Five billing formats in, an applyable Terraform pull request out.
- Multi-tenant by design. Database-per-tenant in ClickHouse, schema-per-tenant in PostgreSQL, async Kafka messaging, token-auth REST for service-to-service. Tenant isolation was baked in for SOC 2 from the first schema.
- Ingest at scale. Terabytes a day, dual-trigger (scheduled + SQS event-driven), with KEDA scaling the parser fleet 0→N on queue backlog under backpressure, plus dead-letter queues and retry. Zero production data-loss.
- Sub-second analytics. ClickHouse materialised views, pre-aggregation, Redis caching and query rewriting took p95 from ~20s to sub-second over billions of rows.
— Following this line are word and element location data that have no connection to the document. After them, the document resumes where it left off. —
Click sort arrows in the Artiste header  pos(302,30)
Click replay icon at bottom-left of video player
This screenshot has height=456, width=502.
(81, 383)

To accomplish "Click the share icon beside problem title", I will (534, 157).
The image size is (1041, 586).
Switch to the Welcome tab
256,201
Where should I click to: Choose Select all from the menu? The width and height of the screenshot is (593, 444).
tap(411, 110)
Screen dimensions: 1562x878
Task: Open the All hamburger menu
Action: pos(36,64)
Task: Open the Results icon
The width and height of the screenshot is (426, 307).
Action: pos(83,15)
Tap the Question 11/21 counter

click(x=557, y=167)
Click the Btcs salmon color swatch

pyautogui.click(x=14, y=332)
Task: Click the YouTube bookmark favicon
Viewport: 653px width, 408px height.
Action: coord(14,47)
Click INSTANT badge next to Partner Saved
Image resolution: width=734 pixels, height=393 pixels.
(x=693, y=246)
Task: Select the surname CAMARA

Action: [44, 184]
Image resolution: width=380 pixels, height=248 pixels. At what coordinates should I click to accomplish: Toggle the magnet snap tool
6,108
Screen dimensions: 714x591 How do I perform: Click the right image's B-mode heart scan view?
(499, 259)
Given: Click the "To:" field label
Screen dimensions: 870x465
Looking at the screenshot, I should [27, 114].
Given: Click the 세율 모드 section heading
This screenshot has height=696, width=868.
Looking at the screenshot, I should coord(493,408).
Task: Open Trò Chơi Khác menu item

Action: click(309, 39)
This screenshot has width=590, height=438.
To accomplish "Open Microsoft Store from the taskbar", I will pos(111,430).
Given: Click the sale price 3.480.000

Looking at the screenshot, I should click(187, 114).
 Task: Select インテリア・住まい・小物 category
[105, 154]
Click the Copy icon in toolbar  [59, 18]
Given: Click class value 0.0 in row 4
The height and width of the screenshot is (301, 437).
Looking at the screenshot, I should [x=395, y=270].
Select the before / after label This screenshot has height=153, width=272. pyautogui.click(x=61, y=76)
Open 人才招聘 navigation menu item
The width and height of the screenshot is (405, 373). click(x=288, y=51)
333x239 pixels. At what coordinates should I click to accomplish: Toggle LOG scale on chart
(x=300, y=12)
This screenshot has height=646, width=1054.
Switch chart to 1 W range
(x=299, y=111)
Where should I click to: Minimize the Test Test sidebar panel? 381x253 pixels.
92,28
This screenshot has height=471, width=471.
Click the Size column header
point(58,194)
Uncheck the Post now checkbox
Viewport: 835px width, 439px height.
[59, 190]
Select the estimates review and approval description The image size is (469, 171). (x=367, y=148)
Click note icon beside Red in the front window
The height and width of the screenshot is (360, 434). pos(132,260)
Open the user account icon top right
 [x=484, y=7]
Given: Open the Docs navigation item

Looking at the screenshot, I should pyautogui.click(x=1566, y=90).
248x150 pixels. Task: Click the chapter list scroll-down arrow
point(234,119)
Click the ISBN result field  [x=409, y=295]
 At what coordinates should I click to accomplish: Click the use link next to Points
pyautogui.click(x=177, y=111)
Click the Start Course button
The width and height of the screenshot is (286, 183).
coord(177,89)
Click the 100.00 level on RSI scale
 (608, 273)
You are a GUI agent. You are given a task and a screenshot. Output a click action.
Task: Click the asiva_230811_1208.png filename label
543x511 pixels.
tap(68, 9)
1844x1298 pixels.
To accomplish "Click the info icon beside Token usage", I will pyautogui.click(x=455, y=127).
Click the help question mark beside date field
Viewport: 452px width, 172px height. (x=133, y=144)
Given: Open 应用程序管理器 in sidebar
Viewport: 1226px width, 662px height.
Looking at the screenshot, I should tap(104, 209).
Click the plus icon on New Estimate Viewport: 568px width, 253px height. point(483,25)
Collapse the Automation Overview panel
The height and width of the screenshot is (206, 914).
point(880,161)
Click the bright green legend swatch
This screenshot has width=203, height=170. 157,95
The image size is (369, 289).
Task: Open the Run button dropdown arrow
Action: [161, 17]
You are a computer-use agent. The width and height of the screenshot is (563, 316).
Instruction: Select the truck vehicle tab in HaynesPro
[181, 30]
- GraphQL platform. An Apollo Federation supergraph over ~7 Go (gqlgen) subgraphs, codegen typings into a React + TanStack UI, with reactive state over Redis pub/sub and WebSockets.
- Closing the loop. Optimisation recommendations become auto-generated Terraform pull requests, so a customer applies savings through their normal GitOps review, the same way they ship everything else to their IaC.
Impact
- p95 analytics latency from ~20 seconds to sub-second over billions of rows.
- Zero production data-loss across terabyte-a-day ingest, with elastic 0→N scaling absorbing spend spikes.
- Savings delivered as reviewable Terraform PRs, keeping customers’ infra in GitOps where the rest of their changes already live.
- A multi-tenant, SOC 2-ready platform spanning five hyperscalers from one normalised FOCUS model.
Note: Product UI screenshots are internal and pending clearance; the architecture above is the cleared view. Internal UI captures will be added here once approved.